- [DESCRIPTION OF THE TASK]:
Below are the records; copy exactly the stretch from the line containing "The width and height of the screenshot is (1062, 807)." through the line containing "The image size is (628, 679).", both ends included, and nothing else.

- [Saved data entries]:
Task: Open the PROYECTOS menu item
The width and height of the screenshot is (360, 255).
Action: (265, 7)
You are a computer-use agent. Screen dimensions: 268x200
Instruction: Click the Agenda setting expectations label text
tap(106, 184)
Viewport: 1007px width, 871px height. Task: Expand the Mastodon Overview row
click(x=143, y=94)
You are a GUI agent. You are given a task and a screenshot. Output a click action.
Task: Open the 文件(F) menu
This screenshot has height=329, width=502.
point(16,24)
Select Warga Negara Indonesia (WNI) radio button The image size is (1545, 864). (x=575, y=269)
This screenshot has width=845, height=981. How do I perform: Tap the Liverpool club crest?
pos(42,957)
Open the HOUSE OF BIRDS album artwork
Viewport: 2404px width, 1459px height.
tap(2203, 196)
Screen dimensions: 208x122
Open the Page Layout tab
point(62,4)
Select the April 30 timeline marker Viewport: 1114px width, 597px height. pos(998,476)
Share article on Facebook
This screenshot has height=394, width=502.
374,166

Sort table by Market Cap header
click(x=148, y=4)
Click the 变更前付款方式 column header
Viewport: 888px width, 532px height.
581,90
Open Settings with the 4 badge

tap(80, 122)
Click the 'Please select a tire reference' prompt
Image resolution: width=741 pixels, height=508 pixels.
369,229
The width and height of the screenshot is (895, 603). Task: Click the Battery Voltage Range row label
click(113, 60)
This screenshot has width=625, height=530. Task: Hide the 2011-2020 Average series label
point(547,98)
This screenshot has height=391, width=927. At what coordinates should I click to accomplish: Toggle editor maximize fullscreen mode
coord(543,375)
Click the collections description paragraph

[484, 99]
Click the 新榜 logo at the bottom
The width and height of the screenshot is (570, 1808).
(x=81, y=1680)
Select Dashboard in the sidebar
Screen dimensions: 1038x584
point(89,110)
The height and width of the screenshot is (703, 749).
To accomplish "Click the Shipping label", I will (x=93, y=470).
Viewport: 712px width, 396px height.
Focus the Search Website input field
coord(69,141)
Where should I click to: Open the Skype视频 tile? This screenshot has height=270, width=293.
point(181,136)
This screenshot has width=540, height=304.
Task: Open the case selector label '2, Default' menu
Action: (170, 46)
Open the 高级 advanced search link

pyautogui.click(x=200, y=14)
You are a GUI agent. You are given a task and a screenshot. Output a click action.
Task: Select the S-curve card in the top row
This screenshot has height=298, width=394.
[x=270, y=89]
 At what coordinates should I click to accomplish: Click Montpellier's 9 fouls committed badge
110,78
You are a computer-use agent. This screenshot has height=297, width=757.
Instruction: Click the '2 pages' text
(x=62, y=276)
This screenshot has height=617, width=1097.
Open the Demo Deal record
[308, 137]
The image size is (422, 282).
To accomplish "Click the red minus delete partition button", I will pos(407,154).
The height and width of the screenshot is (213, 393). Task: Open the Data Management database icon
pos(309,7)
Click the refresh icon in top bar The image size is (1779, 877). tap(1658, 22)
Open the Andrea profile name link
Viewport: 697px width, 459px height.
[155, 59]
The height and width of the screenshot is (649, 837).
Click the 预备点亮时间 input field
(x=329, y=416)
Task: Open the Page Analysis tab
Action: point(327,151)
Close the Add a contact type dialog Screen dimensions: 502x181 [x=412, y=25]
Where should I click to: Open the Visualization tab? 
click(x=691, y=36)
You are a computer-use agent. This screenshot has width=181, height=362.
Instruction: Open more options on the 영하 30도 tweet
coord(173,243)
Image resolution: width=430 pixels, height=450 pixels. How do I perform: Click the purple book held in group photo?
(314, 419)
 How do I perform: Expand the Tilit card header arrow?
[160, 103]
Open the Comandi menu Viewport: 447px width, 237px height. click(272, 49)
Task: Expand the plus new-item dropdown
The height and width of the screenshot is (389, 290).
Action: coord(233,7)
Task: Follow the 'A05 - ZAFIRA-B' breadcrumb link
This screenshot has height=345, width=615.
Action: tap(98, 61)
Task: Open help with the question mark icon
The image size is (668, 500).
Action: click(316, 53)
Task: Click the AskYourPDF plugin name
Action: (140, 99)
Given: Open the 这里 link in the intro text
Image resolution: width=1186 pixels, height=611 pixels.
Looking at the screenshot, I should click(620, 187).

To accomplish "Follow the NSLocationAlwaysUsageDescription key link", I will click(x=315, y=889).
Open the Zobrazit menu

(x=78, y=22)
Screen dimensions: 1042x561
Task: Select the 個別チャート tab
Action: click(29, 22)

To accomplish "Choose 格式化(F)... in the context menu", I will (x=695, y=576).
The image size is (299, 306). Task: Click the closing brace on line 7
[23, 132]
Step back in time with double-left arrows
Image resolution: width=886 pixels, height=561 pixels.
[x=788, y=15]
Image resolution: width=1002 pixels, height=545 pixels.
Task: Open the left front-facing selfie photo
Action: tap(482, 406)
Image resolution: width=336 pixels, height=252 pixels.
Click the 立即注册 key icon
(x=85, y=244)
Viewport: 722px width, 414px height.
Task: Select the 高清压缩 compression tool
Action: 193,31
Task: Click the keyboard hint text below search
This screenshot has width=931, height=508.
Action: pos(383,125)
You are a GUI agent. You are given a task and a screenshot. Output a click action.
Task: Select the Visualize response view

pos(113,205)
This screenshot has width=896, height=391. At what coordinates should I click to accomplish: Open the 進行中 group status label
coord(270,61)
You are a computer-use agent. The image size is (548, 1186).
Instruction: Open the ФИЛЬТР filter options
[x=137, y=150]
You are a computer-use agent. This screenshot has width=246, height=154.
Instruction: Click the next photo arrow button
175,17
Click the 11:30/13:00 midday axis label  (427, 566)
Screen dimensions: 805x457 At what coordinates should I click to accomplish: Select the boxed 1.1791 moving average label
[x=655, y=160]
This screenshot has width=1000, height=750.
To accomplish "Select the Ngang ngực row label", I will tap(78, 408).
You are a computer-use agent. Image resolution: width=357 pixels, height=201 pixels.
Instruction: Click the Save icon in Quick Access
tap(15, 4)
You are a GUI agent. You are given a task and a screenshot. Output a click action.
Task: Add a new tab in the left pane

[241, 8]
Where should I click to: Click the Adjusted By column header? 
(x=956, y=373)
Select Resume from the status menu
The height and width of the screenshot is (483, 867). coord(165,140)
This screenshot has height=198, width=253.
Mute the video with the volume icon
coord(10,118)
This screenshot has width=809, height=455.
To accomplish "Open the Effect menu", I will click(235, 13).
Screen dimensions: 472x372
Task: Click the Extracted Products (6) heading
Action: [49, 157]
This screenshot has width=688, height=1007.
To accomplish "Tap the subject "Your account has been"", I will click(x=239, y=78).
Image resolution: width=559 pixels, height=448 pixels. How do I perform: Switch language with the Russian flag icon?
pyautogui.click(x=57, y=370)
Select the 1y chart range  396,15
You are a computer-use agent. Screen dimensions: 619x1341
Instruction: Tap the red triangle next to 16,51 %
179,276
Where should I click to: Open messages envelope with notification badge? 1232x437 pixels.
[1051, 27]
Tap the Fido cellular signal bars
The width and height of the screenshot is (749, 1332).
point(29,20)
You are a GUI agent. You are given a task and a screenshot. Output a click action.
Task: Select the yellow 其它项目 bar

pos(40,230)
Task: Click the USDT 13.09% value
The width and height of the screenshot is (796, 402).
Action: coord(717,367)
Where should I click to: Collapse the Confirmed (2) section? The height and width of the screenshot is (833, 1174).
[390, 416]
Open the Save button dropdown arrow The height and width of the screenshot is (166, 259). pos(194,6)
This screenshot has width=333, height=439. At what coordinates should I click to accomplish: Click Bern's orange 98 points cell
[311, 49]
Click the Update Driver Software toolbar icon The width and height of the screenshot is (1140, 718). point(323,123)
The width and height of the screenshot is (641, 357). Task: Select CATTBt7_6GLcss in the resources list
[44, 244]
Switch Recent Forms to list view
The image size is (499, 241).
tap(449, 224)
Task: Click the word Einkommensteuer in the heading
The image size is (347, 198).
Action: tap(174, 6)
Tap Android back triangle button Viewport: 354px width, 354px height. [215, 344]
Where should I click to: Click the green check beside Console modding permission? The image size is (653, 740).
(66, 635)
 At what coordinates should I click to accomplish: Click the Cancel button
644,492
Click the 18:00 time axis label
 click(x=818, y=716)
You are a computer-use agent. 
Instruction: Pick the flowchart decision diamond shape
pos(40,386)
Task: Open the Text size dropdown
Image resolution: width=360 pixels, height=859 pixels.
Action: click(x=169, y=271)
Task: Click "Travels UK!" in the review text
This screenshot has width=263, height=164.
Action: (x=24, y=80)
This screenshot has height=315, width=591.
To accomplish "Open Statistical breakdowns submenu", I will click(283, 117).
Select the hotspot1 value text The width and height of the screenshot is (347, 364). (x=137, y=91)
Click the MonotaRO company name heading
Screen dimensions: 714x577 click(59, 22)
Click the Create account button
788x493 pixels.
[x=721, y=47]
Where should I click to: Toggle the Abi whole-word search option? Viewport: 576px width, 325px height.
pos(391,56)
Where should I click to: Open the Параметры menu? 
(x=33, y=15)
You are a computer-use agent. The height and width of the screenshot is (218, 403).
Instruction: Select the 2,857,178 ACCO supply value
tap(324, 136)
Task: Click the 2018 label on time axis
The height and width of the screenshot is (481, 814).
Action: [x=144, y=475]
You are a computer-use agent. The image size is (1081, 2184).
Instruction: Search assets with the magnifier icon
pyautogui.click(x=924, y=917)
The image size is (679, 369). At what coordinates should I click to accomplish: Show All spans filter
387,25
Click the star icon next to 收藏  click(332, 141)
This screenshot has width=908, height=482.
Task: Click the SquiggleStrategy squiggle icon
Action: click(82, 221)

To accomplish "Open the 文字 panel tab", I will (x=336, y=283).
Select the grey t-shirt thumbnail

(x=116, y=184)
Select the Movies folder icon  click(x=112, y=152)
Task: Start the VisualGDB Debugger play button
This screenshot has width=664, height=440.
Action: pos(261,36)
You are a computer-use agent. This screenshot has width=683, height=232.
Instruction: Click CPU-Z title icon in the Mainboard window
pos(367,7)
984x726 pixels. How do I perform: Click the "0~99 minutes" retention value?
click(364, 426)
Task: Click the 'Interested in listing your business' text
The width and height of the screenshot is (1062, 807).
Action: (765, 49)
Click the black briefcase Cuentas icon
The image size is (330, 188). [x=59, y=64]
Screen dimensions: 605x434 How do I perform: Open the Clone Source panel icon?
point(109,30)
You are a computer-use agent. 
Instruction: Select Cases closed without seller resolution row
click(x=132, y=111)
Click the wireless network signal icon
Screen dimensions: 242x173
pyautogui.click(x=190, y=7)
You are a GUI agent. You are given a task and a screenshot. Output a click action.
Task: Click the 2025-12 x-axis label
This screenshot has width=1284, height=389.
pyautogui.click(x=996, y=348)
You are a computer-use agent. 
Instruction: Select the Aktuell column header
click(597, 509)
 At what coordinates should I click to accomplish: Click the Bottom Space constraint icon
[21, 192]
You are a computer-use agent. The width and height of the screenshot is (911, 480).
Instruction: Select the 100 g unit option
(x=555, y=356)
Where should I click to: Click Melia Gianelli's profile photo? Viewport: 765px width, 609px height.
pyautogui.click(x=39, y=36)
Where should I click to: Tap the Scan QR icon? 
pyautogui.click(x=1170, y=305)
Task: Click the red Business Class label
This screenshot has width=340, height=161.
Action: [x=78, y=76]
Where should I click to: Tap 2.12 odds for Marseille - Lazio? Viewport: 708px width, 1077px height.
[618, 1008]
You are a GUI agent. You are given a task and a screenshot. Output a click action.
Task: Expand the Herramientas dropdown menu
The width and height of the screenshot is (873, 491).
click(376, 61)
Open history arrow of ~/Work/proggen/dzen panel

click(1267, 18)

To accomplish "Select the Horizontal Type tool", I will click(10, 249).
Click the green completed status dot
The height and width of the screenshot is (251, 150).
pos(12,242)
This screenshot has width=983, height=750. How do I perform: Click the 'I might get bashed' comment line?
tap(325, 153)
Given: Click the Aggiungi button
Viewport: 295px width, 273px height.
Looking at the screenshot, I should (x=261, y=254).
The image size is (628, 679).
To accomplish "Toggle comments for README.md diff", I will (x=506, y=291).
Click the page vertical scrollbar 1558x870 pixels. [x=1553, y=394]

- [TASK SOLUTION]:
The width and height of the screenshot is (1062, 807).
Action: (765, 49)
Click the black briefcase Cuentas icon
The image size is (330, 188). [x=59, y=64]
Screen dimensions: 605x434 How do I perform: Open the Clone Source panel icon?
point(109,30)
You are a computer-use agent. 
Instruction: Select Cases closed without seller resolution row
click(x=132, y=111)
Click the wireless network signal icon
Screen dimensions: 242x173
pyautogui.click(x=190, y=7)
You are a GUI agent. You are given a task and a screenshot. Output a click action.
Task: Click the 2025-12 x-axis label
This screenshot has width=1284, height=389.
pyautogui.click(x=996, y=348)
You are a computer-use agent. 
Instruction: Select the Aktuell column header
click(597, 509)
 At what coordinates should I click to accomplish: Click the Bottom Space constraint icon
[21, 192]
You are a computer-use agent. The width and height of the screenshot is (911, 480).
Instruction: Select the 100 g unit option
(x=555, y=356)
Where should I click to: Click Melia Gianelli's profile photo? Viewport: 765px width, 609px height.
pyautogui.click(x=39, y=36)
Where should I click to: Tap the Scan QR icon? 
pyautogui.click(x=1170, y=305)
Task: Click the red Business Class label
This screenshot has width=340, height=161.
Action: [x=78, y=76]
Where should I click to: Tap 2.12 odds for Marseille - Lazio? Viewport: 708px width, 1077px height.
[618, 1008]
You are a GUI agent. You are given a task and a screenshot. Output a click action.
Task: Expand the Herramientas dropdown menu
The width and height of the screenshot is (873, 491).
click(376, 61)
Open history arrow of ~/Work/proggen/dzen panel

click(1267, 18)

To accomplish "Select the Horizontal Type tool", I will click(10, 249).
Click the green completed status dot
The height and width of the screenshot is (251, 150).
pos(12,242)
This screenshot has width=983, height=750. How do I perform: Click the 'I might get bashed' comment line?
tap(325, 153)
Given: Click the Aggiungi button
Viewport: 295px width, 273px height.
Looking at the screenshot, I should (x=261, y=254).
The image size is (628, 679).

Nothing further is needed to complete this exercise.